Но изнутри чувствую, что моё поле – это всё-таки то, по которому катится живой, говорящий хлеб, Колобок. Говорящие звери строят свои избушки: кто ледяную, кто лубяную. Здесь будто зарыт во глубине живого великорусского языка какой-то клад – и в руки он не даётся. Я думаю, что это поле необъятное народного крестьянского творчества. Крестьянской до недавних пор была и вся Россия. Потом то, что теперь осталось от неё, – откуда родилась и «деревенская проза». Ну, это уж общее место. А так – подумаешь: «История государства Российского» и «Стих о Голубиной книге» не отталкиваются, но вроде как-то плавно сливаются в одно.
– Расскажите, пожалуйста, про обложку книги – о рисунке, который предваряет знакомство с содержанием. Какова история его появления и как он связан с характером Вашего сочинения?
– На передней стороне обложки – рисунок нашей дочки Анастасии из её школьного альбома: такими пользуются все дети на уроках рисования. Конечно, редкие из детей сохраняют увлечение рисованием, но меня всегда интересовал их сказочный подход к миру. То есть у них как раз просвечивает нечто «иное» по отношению к жизни взрослых. Они изображают не наш мир, а какое-то как раз будто тридесятое царство. Нарисуют мужчину и женщину, маму и папу, а потом еще подпишут для верности: «Люди». Будто в этом царстве людей могут смешать с другими предметами: деревьями, животными. Как-то я под березой подобрал выкинутый, видимо, каким-то озорником школьный альбом с рисунками. Отметки – тройки да редко – четверка. Но в каждом – то самое «иное», волшебное, чем дается грезить лишь раз в жизни. Я этими листами украсил папки со своими сочинениями. Так и на обложку книги пробрался детский рисунок: всадник, скачущий к сказочному золотому домику, хотя домик этот чем-то напоминает обычный барак на фоне высоких скалистых вершин.
На задней стороне обложки выцветшие колымские фотографии первой половины пятидесятых годов прошлого века. Мы стоим с младшим братом у барака, куда поселяли заключенных, освободившихся из лагеря. Переплет окна из мелких стеклышек, как в рассказах у В. Шаламова (он, кстати, в начале пятидесятых годов жил где-то поблизости в нашем Оймяконском районе, работал фельдшером). Видна входная дощатая дверь на тех самых резиновых петлях, из автопокрышки, которые так запомнились Шаламову. Меня, конечно, такие «петли» на дверях нисколько не удивляли. Я к ним привык с детства. Кстати, на фотографиях обложек сборников «На поля Романове» и «Сватовство» запечатлены разные жильцы того, давно исчезнувшего барака. Виктор, молодой человек, бывший фронтовой разведчик, завербовавшийся на Колыму работать, и добродушный шофер, которого все звали «за спиной» Серега Чума, он однажды привез на прииск знакомого фотографа, который и сделал первые немудреные снимки. А до того и фотографировать было некому.

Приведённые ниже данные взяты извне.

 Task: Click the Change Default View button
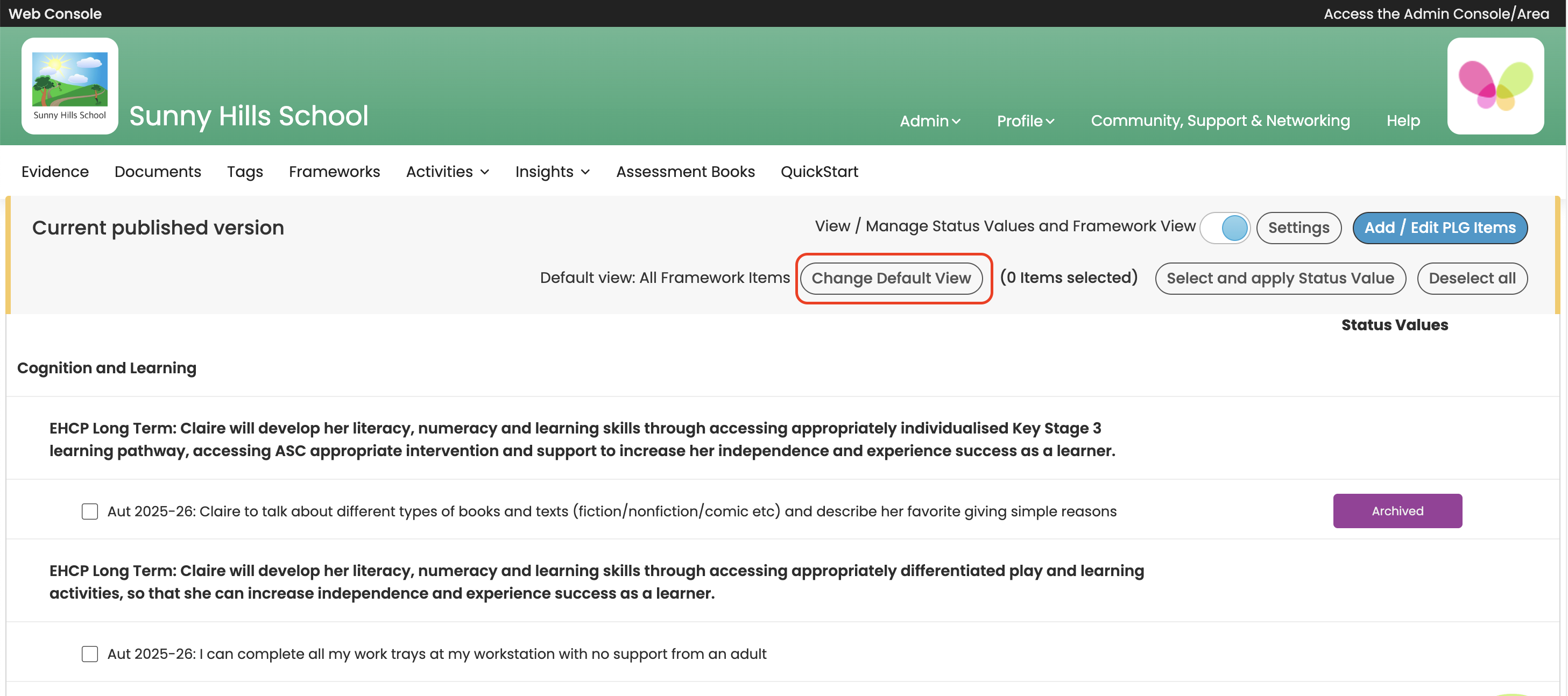click(891, 278)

На обложке книги «Сватовство» рядом с Виктором дневальный барака, бывший заключенный, «дядька Андрей», удивлявший нас рассказами про чудесную страну Кубань. Его так и называли «кубанский казак». Бывало, еще дошкольниками, бежим с братом с утра в барак к дядьке Андрею. Он включает приемник, ставит пластинку с рассказом про рыбалку деда Щукаря из «Поднятой целины». Слушайте! А то и – сердится притворно: «Мне уходить надо! Что вы ходите за мной, как за отцом?» А мы знаем, как его удержать: упадем на щербатый, грязный некрашеный пол: я за один валенок ухвачусь, брат – за другой, и кричим: «Мы тебя не пустим, не уходи от нас!» Раз поднял я глаза – и навсегда запомнил, каким странным, сжавшимся, как от горя, стало у него лицо. Таким я его никогда не видел… Так, видать, хотелось человеку – свою семью, своих мальчишек растить.